Hungerford has read, she acknowledges, a few things by Wallace--not a whole book, but several sections from Brief Interviews with Hideous Men and the long short story "Westward the Course of Empire Makes Its Way." The latter provides a linchpin for her argument in the character Mark Nechtr's statement that "a story, just maybe, should treat the readers like it wants to...well, fuck him." Hungerford takes Nechtr to be a stand-in for Wallace himself, and she connects the writerly aesthetic outlined in Nechtr's statement to Wallace's relentless exploitation of the sexual opportunities afforded him in his days as a young celebrity author, described in D. T. Max's biography (which Hungerford did read).
As a young male celebrity author of far from repellent aspect, Wallace did have an array of temptations that only the merest handful of men have to deal with--not on a scale with JFK, Mick Jagger, or Tiger Woods, I imagine, but wide nonetheless--and one could argue he did not pass the test with flying colors. But, practically speaking, responsible sexual behavior will not make a very good criterion for deciding who we should read. Among the writers who had dodgy records as boyfriends/partners/fiancés/husbands we could list Hemingway, Faulkner, Fitzgerald, Kafka, Tolstoy, Mann, Eliot, Pound, Dostoevsky, Flaubert, Baudelaire, Verlaine, Rimbaud, Dickens...on back to Milton and Shakespeare.
Hungerford realizes, I think, that this will not work as a reading program, which is why the line from Nechtr is important. It indicates that the same oppressive impulse that drove Wallace's sexual career (in his younger days, at least) was driving his work as a fiction writer.

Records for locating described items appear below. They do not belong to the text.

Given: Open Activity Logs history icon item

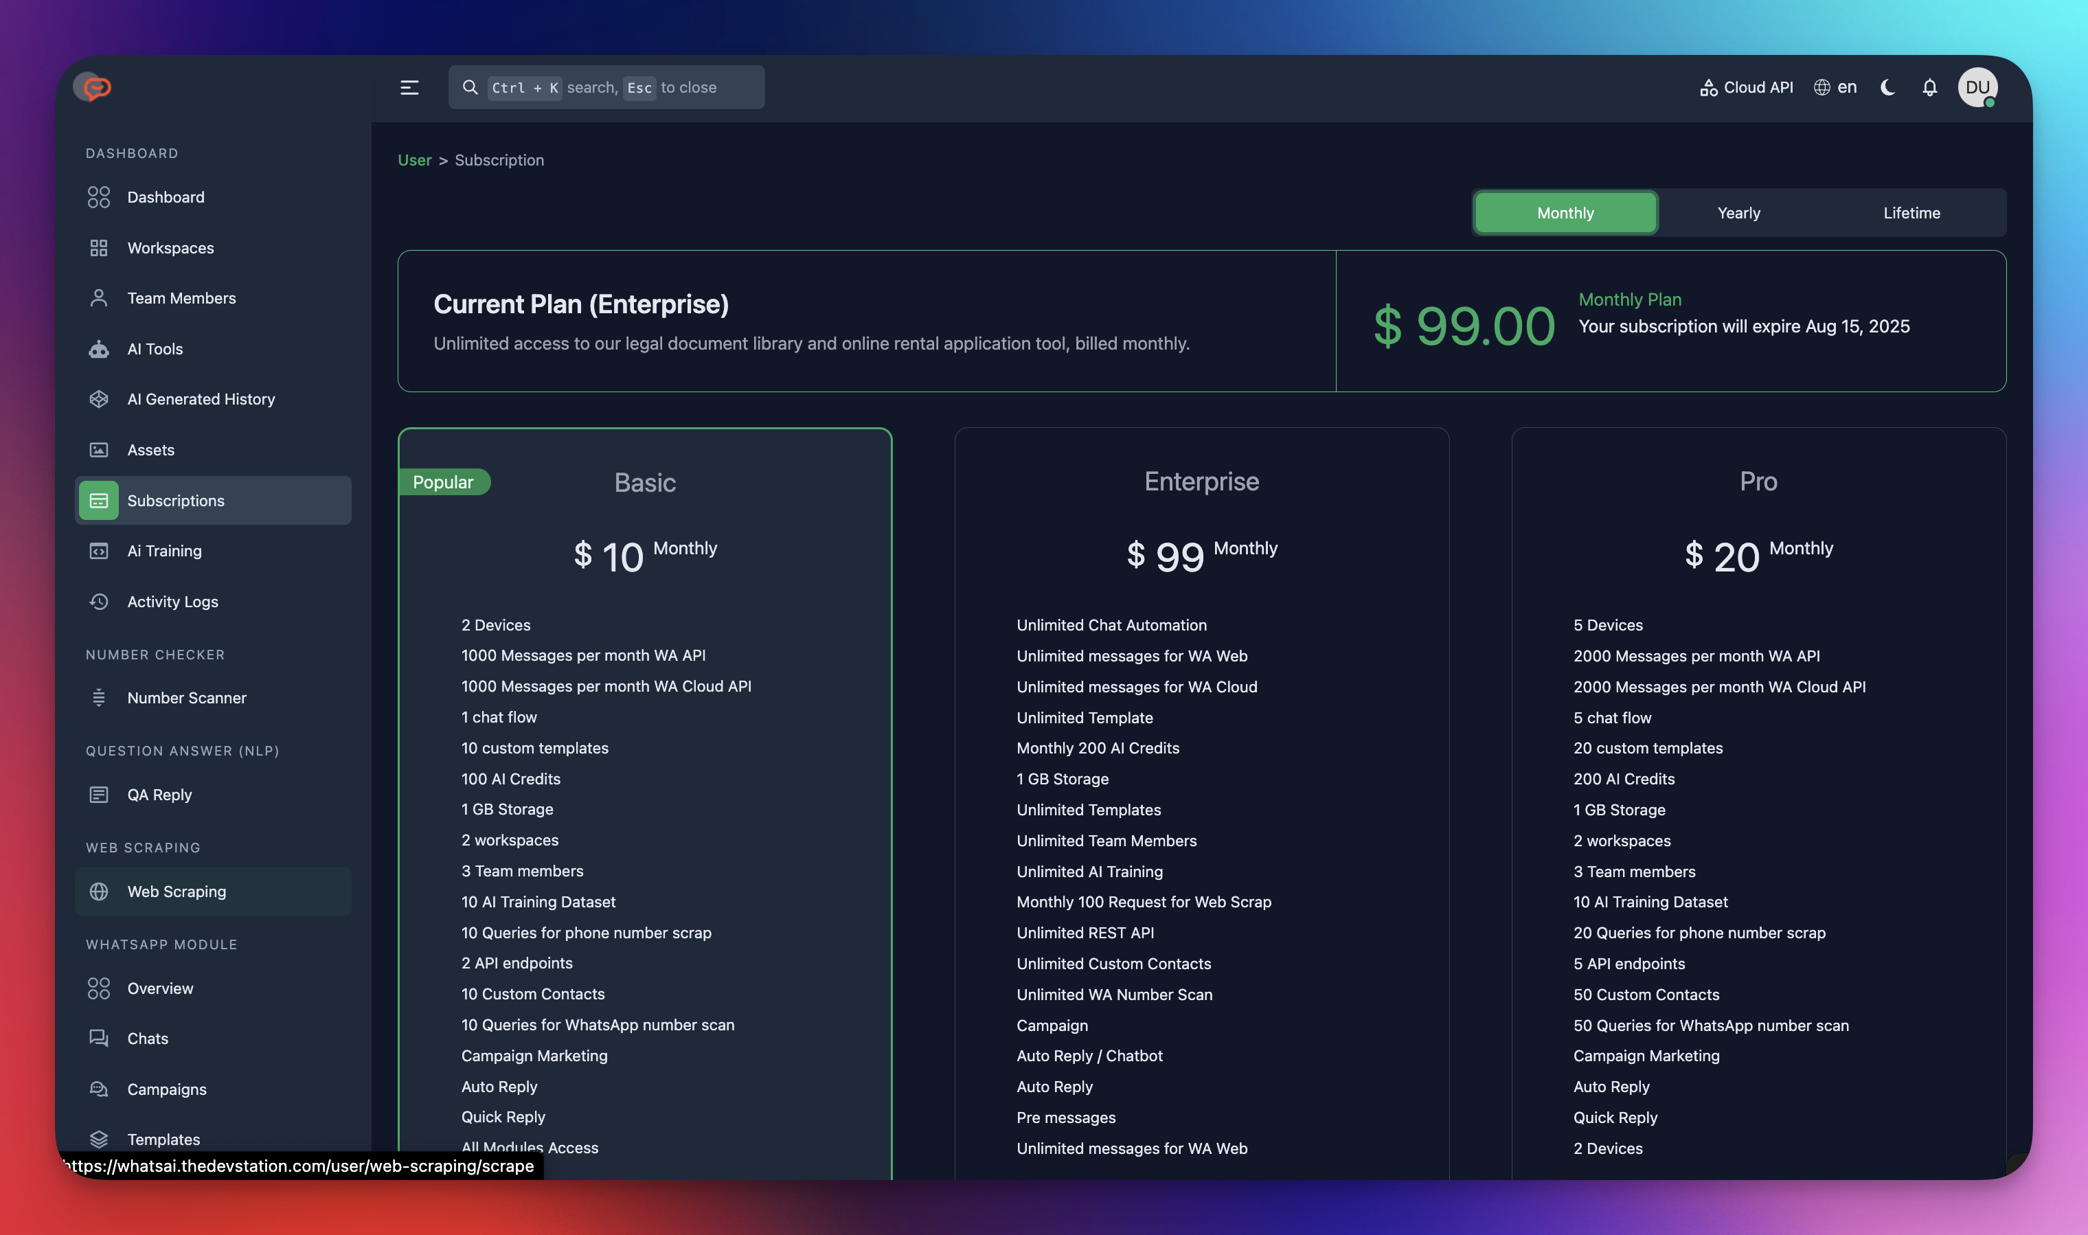Looking at the screenshot, I should [172, 602].
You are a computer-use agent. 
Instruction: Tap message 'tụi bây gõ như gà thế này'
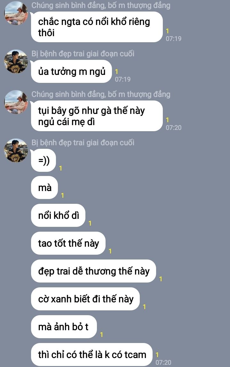97,116
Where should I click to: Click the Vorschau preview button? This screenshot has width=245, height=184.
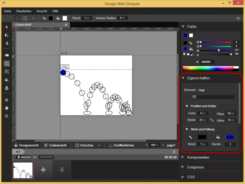[x=84, y=145]
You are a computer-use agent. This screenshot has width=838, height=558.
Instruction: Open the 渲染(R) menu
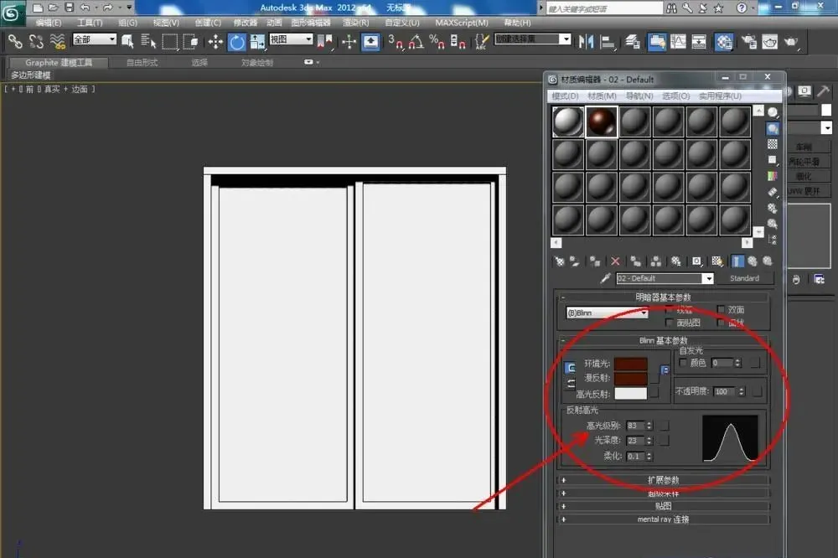click(356, 23)
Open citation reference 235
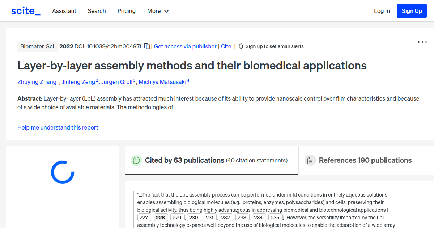 point(275,217)
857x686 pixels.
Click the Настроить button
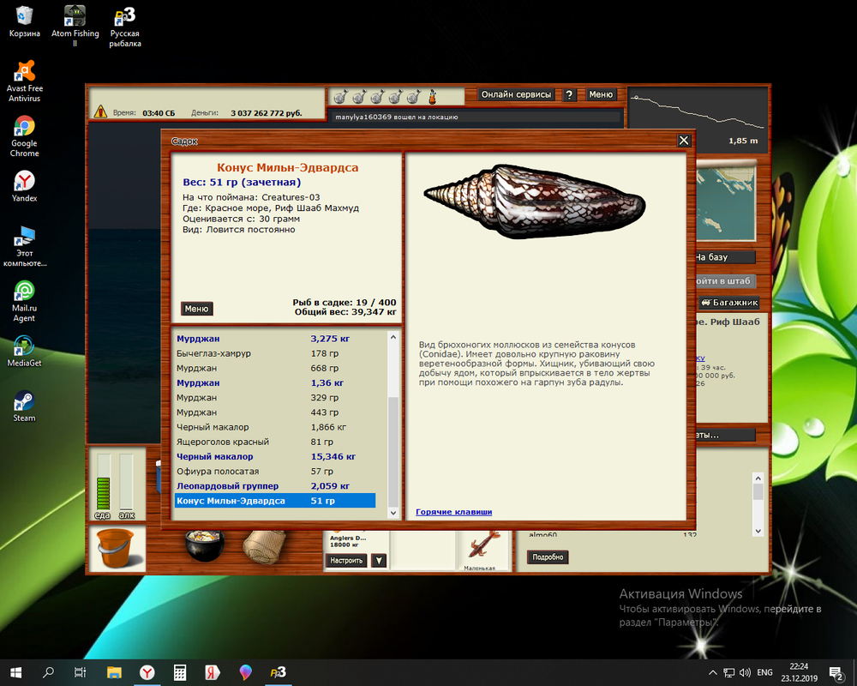coord(346,561)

But I don't think it was. Is there a bro-ishness in Wallace? Yes. Is the bro-ishness celebrated, exalted, held above critique? I would say no. Just by depicting it with fidelity--in Brief Interviews, in the sections of Infinite Jest about the Enfield Tennis Academy--Wallace made the contradictions and liabilities of contemporary American masculinity inescapably visible, from the inside, as it were. (Eschaton, anyone?) This is one of his signal services to American letters, I would say. But not even the most important one.
At the end of her chapter, Hungerford tells of how, after long avoidance, she was persuaded finally to read Middlemarch, and how much she enjoyed it. She quotes Eliot's famous sentence about how having a feeling "of all ordinary human life" would be like "hearing the grass grow and the squirrel's heart beat." If we were to know all there is to know about our fellow beings, "we should die of that roar which lies on the other side of silence."
The big irony in Hungerford's piece, for me, is that I think Wallace understood Eliot's insight into fiction better than any other contemporary American writer. The sections of Infinite Jest about Ennet House and most of what we have of The Pale King are powerful precisely because they make us feel the un-ordinariness--the unique anguish, striving, nobility--of ordinary people. Wallace heard that roar on the other side of silence, and he could make us hear it, too.